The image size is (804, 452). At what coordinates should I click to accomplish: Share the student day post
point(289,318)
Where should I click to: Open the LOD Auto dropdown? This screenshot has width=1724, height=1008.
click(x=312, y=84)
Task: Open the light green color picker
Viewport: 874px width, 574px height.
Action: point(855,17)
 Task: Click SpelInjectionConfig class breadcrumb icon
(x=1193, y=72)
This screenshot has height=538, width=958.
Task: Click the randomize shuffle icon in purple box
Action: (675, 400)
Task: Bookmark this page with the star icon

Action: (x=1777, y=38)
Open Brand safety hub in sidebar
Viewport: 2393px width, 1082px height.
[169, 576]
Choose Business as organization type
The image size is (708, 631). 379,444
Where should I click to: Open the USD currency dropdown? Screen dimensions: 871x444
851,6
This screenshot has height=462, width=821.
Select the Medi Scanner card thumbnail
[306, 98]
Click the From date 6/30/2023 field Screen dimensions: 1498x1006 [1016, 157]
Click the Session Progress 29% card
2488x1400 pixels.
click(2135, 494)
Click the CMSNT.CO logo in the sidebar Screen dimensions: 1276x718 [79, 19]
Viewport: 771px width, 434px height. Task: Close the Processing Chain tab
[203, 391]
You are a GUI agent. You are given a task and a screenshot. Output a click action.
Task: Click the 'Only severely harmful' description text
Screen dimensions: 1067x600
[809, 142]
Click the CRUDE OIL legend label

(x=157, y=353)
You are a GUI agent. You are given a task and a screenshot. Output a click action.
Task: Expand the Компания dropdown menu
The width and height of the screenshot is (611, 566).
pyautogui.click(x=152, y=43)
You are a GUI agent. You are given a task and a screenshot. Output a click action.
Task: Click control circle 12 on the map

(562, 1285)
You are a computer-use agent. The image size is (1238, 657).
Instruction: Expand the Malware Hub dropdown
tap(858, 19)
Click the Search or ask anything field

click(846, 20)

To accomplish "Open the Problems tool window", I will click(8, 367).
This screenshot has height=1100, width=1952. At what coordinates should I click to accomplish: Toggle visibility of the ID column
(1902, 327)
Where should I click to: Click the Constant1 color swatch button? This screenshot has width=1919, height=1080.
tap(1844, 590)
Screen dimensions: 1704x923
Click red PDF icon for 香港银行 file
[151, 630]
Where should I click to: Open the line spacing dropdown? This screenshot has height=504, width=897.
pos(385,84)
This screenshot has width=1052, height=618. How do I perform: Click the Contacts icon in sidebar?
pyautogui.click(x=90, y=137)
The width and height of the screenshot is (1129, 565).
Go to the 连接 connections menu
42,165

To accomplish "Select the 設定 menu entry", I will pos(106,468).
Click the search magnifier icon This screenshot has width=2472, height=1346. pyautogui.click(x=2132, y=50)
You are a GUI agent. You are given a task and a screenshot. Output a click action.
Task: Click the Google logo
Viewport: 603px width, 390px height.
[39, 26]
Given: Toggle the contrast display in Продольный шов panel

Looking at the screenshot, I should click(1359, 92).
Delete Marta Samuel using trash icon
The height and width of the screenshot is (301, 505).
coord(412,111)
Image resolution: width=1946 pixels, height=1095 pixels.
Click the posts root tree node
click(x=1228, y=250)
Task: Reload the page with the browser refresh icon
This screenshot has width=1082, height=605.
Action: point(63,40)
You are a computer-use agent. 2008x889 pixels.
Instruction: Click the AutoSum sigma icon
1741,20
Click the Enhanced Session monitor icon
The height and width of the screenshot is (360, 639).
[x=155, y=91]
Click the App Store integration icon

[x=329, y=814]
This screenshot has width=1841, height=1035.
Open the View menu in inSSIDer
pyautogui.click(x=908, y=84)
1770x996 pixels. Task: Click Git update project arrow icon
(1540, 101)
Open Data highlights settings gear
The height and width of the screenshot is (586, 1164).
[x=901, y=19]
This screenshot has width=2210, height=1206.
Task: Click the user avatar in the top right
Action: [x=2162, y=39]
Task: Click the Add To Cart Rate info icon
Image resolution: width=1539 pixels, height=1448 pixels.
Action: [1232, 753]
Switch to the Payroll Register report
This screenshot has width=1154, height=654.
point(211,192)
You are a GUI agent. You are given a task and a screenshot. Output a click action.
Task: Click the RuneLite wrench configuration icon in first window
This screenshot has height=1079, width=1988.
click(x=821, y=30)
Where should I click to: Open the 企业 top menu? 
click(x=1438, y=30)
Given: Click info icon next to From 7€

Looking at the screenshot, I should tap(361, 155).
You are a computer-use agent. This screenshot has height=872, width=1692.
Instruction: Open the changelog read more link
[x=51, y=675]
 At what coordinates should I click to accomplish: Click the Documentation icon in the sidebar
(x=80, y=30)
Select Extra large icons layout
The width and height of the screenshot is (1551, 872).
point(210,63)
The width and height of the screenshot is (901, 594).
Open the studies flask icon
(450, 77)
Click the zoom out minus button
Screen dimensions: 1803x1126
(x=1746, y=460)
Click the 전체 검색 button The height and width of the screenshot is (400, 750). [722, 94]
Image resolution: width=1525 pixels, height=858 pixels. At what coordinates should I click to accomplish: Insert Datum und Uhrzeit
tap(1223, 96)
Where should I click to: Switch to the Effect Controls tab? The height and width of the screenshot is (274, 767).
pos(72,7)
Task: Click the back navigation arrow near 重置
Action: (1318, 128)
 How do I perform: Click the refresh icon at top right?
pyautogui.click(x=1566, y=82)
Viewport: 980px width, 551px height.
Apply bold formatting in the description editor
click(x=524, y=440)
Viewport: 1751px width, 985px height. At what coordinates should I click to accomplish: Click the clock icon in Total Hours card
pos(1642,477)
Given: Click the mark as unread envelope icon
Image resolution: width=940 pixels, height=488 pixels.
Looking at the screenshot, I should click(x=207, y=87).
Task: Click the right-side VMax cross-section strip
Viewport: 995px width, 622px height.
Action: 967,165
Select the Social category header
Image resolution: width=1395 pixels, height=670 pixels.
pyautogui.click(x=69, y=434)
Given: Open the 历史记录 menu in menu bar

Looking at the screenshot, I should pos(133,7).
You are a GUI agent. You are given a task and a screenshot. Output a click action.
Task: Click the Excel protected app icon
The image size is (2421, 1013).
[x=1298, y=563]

● ● ●

YOUR GOAL =>
When the word "will" turns up on a line of the material above, copy that line.

YOUR RESPONSE =>
To accomplish "Open the Problems tool window", I will click(8, 367).
To accomplish "Select the 設定 menu entry", I will pos(106,468).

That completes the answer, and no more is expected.